* **Testo del documento**:
──────────────────────────────

L'ONU, consapevole della gravità del gesto, ha deciso non solo di non revocare il mandato ad Albanese, ma di rinnovarlo per un ulteriore periodo. Eppure, nonostante il sostegno istituzionale e le dichiarazioni di solidarietà, la vicenda ha acceso un allarme profondo. Se una relatrice può essere colpita per le sue analisi, quale sarà il prossimo esperto a essere intimidito?
La gravità della situazione è amplificata dal fatto che le sanzioni sono arrivate subito dopo la pubblicazione del rapporto From economy of occupation to economy of genocide, in cui Albanese identificava 60 aziende internazionali – incluse Palantir, Lockheed Martin, BNP Paribas e Volvo – come complici nell’economia di guerra e nell’occupazione israeliana. Il contenuto del rapporto, pubblicato ufficialmente dal sito dell’OHCHR, rappresenta il compimento di due anni di lavoro investigativo. È stato redatto con linguaggio giuridico, supportato da fonti, numeri e riferimenti alle convenzioni internazionali. Come ha dichiarato Albanese in un’intervista ad Al Jazeera: “Il motivo delle sanzioni è chiaro. Ho documentato un sistema di complicità economica che coinvolge anche imprese statunitensi. Per questo mi puniscono. Ma non smetterò di cercare giustizia”.
Non è un caso che la misura sia stata annunciata pubblicamente da Marco Rubio, portavoce di un’amministrazione statunitense che ha già sanzionato giudici della Corte Penale Internazionale, minacciato la sede dell’ONU e bloccato fondi all’UNRWA. In questo contesto, le sanzioni contro Albanese si inseriscono in una strategia più ampia: minare le istituzioni internazionali che osano mettere in discussione l’impunità di Israele. Il rischio è quello di normalizzare l’idea che un esperto ONU può essere punito per le sue conclusioni. Ciò apre la strada a una geopolitica del ricatto diplomatico.
La difesa dell’indipendenza dei relatori non è un fatto personale o ideologico. È un dovere collettivo. Come ha scritto Richard Falk, ex relatore ONU, in un editoriale per “Truthout”: “Francesca Albanese non merita sanzioni. Merita il Nobel. Ha documentato un genocidio, ha nominato responsabili e complici, ha chiesto giustizia. È stata punita per aver fatto esattamente ciò per cui è stata incaricata”.

──────────────────────────────

[Dati registrati]
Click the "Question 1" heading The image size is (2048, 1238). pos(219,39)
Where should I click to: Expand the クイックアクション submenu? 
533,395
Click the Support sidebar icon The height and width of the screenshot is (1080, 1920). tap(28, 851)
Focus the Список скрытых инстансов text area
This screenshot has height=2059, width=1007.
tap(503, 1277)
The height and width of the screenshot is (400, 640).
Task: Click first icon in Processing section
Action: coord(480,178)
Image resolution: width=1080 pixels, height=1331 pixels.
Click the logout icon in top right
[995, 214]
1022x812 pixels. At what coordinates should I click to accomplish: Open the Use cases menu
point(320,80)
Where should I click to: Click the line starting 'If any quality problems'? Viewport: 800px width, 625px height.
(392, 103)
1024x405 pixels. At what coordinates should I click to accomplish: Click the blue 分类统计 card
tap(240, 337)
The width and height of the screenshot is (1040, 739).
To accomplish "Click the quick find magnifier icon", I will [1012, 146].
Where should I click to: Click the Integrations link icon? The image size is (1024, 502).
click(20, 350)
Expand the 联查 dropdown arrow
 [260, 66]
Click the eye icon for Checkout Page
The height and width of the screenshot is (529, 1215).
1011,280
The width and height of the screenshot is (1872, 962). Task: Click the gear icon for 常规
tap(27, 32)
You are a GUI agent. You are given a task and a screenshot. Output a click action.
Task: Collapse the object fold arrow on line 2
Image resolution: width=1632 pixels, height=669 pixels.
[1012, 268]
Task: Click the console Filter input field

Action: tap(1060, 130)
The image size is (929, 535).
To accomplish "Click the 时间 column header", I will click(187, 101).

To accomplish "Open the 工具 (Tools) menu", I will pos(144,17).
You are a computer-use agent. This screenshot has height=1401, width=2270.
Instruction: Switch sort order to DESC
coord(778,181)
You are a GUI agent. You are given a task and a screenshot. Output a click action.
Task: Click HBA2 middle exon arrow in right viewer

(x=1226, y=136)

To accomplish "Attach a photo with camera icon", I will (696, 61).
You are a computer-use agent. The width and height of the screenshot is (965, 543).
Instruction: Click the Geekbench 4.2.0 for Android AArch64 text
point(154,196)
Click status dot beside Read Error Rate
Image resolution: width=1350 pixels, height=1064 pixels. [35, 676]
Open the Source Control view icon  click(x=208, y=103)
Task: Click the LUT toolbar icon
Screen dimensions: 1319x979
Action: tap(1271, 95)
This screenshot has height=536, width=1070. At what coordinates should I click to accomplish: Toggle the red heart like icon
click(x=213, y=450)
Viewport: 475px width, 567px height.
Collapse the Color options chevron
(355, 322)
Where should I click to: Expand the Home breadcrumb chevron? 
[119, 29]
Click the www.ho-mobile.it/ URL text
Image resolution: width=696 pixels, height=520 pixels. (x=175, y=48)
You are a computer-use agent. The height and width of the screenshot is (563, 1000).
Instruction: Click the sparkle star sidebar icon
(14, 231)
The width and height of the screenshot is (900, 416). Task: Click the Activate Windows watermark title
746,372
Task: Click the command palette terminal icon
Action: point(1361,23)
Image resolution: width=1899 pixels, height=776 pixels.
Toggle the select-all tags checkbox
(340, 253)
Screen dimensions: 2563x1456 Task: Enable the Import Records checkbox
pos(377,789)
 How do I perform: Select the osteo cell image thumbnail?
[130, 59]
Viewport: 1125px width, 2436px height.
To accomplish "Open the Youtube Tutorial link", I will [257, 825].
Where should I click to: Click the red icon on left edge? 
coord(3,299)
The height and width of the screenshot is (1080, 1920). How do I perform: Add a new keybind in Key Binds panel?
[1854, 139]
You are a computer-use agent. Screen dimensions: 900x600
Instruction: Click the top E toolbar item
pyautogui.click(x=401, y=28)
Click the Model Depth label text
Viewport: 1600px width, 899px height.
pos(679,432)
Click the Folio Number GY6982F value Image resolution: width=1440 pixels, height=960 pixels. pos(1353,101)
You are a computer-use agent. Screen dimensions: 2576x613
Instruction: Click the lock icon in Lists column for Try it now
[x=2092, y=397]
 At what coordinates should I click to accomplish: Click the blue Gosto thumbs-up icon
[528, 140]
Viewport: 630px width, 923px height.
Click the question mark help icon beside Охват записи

──────────────────────────────

* **Compiti assegnati**:
1/ Traduca in inglese la seguente frase del testo sulle sanzioni ad Albanese: “Il rischio è quello di normalizzare l’idea che un esperto ONU può essere punito per le sue conclusioni.”
2/ Prosegua il testo sulle sanzioni ad Albanese a partire dalla sua ultima frase.
I dati registrati non hanno alcun legame con il testo sulle sanzioni ad Albanese.

* **Risposte ai compiti**:
1/ The risk is that of normalizing the idea that a UN expert can be punished for their conclusions.

2/
Nina Celli, 16 luglio 2025
Le sanzioni a Francesca Albanese sono una reazione legittima a una lunga storia di posizioni politicizzate e accuse di parte
La sanzione imposta dagli Stati Uniti a Francesca Albanese nel luglio 2025 non può essere considerata un’azione arbitraria o esclusivamente repressiva nei confronti della libertà di opinione. Al contrario, si inserisce in una sequenza di eventi e comportamenti che, secondo l’amministrazione statunitense, hanno violato gli standard minimi di neutralità, etica e responsabilità previsti dal mandato ONU. Come ha dichiarato il Segretario di Stato Marco Rubio, la sanzione nasce dalla “campagna di guerra politica ed economica condotta da Albanese contro gli Stati Uniti e Israele”, con l’aggravante – secondo Rubio – del “sostegno pubblico al terrorismo e della retorica antisemita sistematica”.
Le accuse non sono nate nel vuoto. Già a partire dal 2022, diversi paesi democratici – tra cui Germania, Francia, Canada e Paesi Bassi – avevano espresso preoccupazione per le dichiarazioni pubbliche di Albanese. In una nota del marzo 2024, il Ministero degli Esteri tedesco ha definito “inaccettabile” la sua minimizzazione dell’attacco del 7 ottobre 2023, nel quale 1.200 civili israeliani furono massacrati da Hamas. Albanese aveva commentato l’evento come “una risposta da mettere in contesto”, evitando ogni condanna esplicita. Le sue parole sono state interpretate da molti come una forma di giustificazione indiretta del massacro, rafforzata dalla sua successiva partecipazione a un convegno patrocinato da organizzazioni considerate vicine al Fronte Popolare per la Liberazione della Palestina (PFLP), movimento incluso nelle liste terroristiche da USA e UE.
L’organizzazione UN Watch, in un dossier dettagliato pubblicato nel luglio 2025, ha ricostruito una serie di affermazioni e partecipazioni pubbliche da parte di Albanese ritenute gravemente problematiche. Tra queste, vi è l’accusa che negli anni precedenti al suo mandato avesse attribuito la responsabilità dell’attentato a Charlie Hebdo al “Mossad e alla CIA” e avesse scritto che “il lobbismo ebraico controlla la politica americana”. Tali affermazioni – anche se precedenti al mandato – non sono mai state ritirate o chiaramente smentite da Albanese, secondo UN Watch, e rientrano nella definizione di antisemitismo dell’International Holocaust Remembrance Alliance (IHRA), adottata da numerosi stati membri ONU.
Le sanzioni si sono rese necessarie – secondo la parte statunitense – proprio perché la riconferma di Albanese nel 2025 è avvenuta nonostante un’obiezione formale del governo USA. UN Watch e altre organizzazioni hanno segnalato che il processo di rinnovo del mandato sarebbe avvenuto in “violazione delle norme procedurali” e “senza tener conto delle obiezioni sollevate da democrazie occidentali”. La stessa nomina è stata formalmente contestata da una lettera firmata da 19 membri del Congresso USA e inviata al Segretario Generale delle Nazioni Unite.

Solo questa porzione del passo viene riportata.